Document text ::
○ ○ ○ ○
If you'd like to discuss those other topics, please do so. In a different thread and in the appropriate forum.
Thanks.
[/MODERATOR]


----------



## drop bear (Apr 15, 2015)

Kung Fu Wang said:


> This is so true. In
> 
> - wrestling, when you try to throw your opponent forward and if he resists, you can borrow his resistance and throw him backward.
> 
> ...


Yes.
Quality fighters don't just achieve knockouts or submissions out of thin air. A quality opponent just wont let them. There are steps that get you there.

(there is a really good mike Tyson video of him explaining ko punches)

Now because there are steps that take you do these ko,s there is a little warning that it is coming and can be defended early. 

To have a comprehensive game you are not just walking towards this finish. But also countering his attempts to stop you. It becomes this deeply layered chess match of attack defence and counter attack.

If your opponent is a Muppet you don't need to ambush or fake or apply these deep gamey methods. It is when your basics are being foiled that these come in to play.


----------



## qianfeng (Apr 15, 2015)

[/QUOTE]- striking, when you right punch 45 degree downward at your opponent's belly, if he tries to drop down his right arm to block it, his face will be exposed to your next punch. If you punch at his face and he tries to block it again, his groin will be exposed for your kick. If he tries to block your kick, his face will be exposed again. this kind of set up (strike low and strike high, strike high and strike low, ...) is commonly used in the praying mantis system. It can be seen at 0.04 in the following clip.





[/QUOTE]

How is this guy so fast!!


----------



## Kung Fu Wang (Apr 15, 2015)

drop bear said:


> here are steps that take you do these ko.


If your opponent is as good as you, your 1st attack will always fail. You have 2 arms and 2 legs. Your opponent also has 2 arms and 2 legs. How to hit your opponent without being hit by your opponent will need some "ambush plan".


----------



## Tez3 (Apr 16, 2015)

Dirty Dog said:


> [MODERATOR]
> Folks, in case you missed it, this is the General Martial Arts forums of MartialTalk. The topic is "Ambush". Not Comedy. Not Monty Python.
> If you'd like to discuss those other topics, please do so. In a different thread and in the appropriate forum.
> Thanks.
> [/MODERATOR]




To be honest though when you bring something up as an analogy it does have to be correct otherwise you do end up with the above conversation. If I said that you should emulate Fred Bloggs  to win a fight because he punches like a fish and kicks like a cat, there would be a discussion afterwards.  If you insist you are correct even after being shown you aren't by someone who actually knows Fred Bloggs it gets silly.


----------



## 23rdwave (Apr 16, 2015)

My analogy that fighting is improvised not scripted is spot on.
○ ○ ○ ○
Listing ::
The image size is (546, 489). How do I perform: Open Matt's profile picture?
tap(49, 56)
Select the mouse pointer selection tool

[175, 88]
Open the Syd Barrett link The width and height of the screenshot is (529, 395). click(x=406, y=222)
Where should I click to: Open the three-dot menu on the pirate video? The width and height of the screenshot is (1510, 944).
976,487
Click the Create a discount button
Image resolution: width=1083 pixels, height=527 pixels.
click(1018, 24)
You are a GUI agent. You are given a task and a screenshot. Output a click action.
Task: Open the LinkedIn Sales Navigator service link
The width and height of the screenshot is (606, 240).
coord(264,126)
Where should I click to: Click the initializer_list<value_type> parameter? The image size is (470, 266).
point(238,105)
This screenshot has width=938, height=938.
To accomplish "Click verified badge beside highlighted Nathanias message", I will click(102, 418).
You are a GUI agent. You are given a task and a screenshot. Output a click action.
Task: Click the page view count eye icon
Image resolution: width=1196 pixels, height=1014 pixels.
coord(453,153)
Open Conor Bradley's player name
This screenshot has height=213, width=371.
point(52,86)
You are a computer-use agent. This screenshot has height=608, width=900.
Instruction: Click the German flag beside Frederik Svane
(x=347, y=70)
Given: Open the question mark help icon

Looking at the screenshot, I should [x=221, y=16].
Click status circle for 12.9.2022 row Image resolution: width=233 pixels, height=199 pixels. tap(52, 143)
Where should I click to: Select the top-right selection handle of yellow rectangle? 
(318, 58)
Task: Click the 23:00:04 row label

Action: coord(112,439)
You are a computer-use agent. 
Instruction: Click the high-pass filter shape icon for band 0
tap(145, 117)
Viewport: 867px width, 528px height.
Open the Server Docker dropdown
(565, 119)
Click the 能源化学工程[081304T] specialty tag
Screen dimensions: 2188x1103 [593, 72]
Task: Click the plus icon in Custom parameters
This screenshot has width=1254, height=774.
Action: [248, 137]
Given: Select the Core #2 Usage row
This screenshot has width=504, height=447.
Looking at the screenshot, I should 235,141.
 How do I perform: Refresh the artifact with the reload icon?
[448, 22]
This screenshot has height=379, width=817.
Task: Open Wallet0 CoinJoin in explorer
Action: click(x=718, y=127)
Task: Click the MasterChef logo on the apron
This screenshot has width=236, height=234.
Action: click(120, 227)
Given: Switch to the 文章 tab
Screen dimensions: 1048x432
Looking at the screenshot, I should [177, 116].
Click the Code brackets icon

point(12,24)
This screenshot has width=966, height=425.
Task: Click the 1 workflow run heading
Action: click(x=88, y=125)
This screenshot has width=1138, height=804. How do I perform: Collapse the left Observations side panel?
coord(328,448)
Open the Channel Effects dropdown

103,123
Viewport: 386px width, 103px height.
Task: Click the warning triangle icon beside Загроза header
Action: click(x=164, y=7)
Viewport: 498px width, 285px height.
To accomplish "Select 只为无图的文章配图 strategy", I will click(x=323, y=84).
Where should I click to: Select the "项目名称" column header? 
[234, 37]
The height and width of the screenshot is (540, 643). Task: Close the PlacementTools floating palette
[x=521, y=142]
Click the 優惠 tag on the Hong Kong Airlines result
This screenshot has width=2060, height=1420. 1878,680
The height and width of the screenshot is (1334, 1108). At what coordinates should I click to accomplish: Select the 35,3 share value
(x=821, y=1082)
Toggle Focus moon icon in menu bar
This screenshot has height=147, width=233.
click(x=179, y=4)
○ ○ ○ ○
Exercise tasks ::
1. In the martial arts forum thread:
(a) According to Kung Fu Wang, what happens to your first attack when your opponent is as good as you?
(b) Which system commonly uses the strike-low, strike-high setup?
(c) What does 23rdwave say fighting is?
2. Carry on the martial arts forum thread after its final post.
The data isn't needed here.

Answers in order ::
1.
(a) It will always fail.
(b) The praying mantis system.
(c) Improvised, not scripted.

2.
----------



## Tez3 (Apr 16, 2015)

23rdwave said:


> My analogy that fighting is improvised not scripted is spot on.




Just you picked the wrong subject to use as your analogy. Not all fighting is improvised, good MMA fighters have their moves planned out a couple of moves ahead. They know that if they do _b_ technique, their opponent's head will go _so _which means they can then do_ c _technique which their opponent will do _d   _to get out off meaning they can do _e_ and win. Other fighters such as boxers and karateka will also do this, they set up their moves. It is possible because my instructor doe it, in so called street fights to set up moves like this, it takes experience of course but can be done so for every rule there are always exceptions, nothing is written in stone.


----------



## 23rdwave (Apr 16, 2015)

A fight is unpredictable because fighters are unpredictable. When the opponent does something unexpected or unusual one must adapt to the circumstances and respond to the change in attack or defense not continue with step 2 of a prearranged combination. 

I'm not talking about sport fighting but the one where the only bell that gets rung is between the ears.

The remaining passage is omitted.